Já aqui dissemos em post anterior, sobre o filme AI, que a possibilidade da nossa evolução enquanto cyborg ou máquina completa em vez de corpo, sem morte à vista, deixa de fazer sentido viver. Porque razão fazer o esforço, continuar a puxar um fardo indefinidamente. E a mesma questão se aplica à discussão de Richard Dawkins no seu ultimo livro God Delusion, 2006, quando rebate toda e qualquer possibilidade de existência do supranatural, afirmando-se como um ser completamente agnostico- ateu. Mas se somos apenas matéria, se somos apenas carne, tecidos, moléculas e atómos qual é então o objectivo de tudo isto? Não defendendo de forma alguma aqui uma concepção de um Intelligent Design suportado pela complexidade irreduzível que nos lembra apenas a propalada indivisibilidade do átomo. Mas é necessário acreditar que existe algo para lá da natureza que os nossos métodos permitem detectar, o que de uma forma fácil pode ser compreendido se atentarmos às limitações que a nossa capacidade de visualização e até interpretar possui no caso prático da abordagem de um mundo limitado a três planos ou dimensões para além dos quais nada conseguimos percepcionar.

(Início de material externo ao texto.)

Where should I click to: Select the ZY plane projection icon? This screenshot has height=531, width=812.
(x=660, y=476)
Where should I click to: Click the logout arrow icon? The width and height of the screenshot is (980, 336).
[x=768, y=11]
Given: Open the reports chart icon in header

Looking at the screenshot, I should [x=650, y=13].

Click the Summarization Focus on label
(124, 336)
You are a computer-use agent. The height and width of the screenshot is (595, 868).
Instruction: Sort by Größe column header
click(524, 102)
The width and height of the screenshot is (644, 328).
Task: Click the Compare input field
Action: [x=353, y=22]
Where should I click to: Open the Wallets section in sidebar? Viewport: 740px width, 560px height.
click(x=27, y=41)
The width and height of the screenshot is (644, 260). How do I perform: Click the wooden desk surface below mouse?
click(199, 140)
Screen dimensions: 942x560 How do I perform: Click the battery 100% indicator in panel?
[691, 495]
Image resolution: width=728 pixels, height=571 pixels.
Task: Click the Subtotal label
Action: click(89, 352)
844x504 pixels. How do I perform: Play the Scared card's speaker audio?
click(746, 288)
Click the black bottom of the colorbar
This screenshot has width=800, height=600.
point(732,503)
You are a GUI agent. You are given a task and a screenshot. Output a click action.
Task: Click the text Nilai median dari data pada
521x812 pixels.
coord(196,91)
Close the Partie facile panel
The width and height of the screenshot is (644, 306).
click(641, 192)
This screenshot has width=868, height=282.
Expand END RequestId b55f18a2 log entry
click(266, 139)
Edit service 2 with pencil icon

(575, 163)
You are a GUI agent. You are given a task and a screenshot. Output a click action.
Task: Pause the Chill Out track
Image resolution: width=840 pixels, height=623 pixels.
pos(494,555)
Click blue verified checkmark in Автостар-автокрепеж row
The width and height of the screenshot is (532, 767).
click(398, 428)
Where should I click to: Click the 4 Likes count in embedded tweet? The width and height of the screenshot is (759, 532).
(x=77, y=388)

E este exemplo do modo de visualização limitada às 3 dimensões ganha maior peso, não com a nossa impossibilidade de visualizar uma quarta ou quinta dimensão, mas sim com a enorme dificuldade que a nossa cognição atravessa para provocar um acto de simples imaginação dessas outras dimensões.
Sobre estas discussões, Aronofsky puvilha todo o filme com o angustiante binómio ideológico: religião ou ciência. Quando no presente, Thomas um cientista, procura um modo de travar o cancro da mulher que avança muito rapidamente, defende, que "death is a disease and there is a cure”. Mostrando claramente o quanto a ciência pode tornar-se ridícula nos seus desejos de tudo conhecer e tudo obter por intermédio do método experimental, explicável física, química ou matematicamente. Pelo lado da religião apresenta-nos um personagem que se converte a uma espécie de religião oriental que acredita na vida como uma mera passagem e em que tudo é impermanente, apresentando a morte apenas como um estágio normal, retirando-lhe toda e qualquer concepção obscura, propalada pelas religiões ditas ocidentais.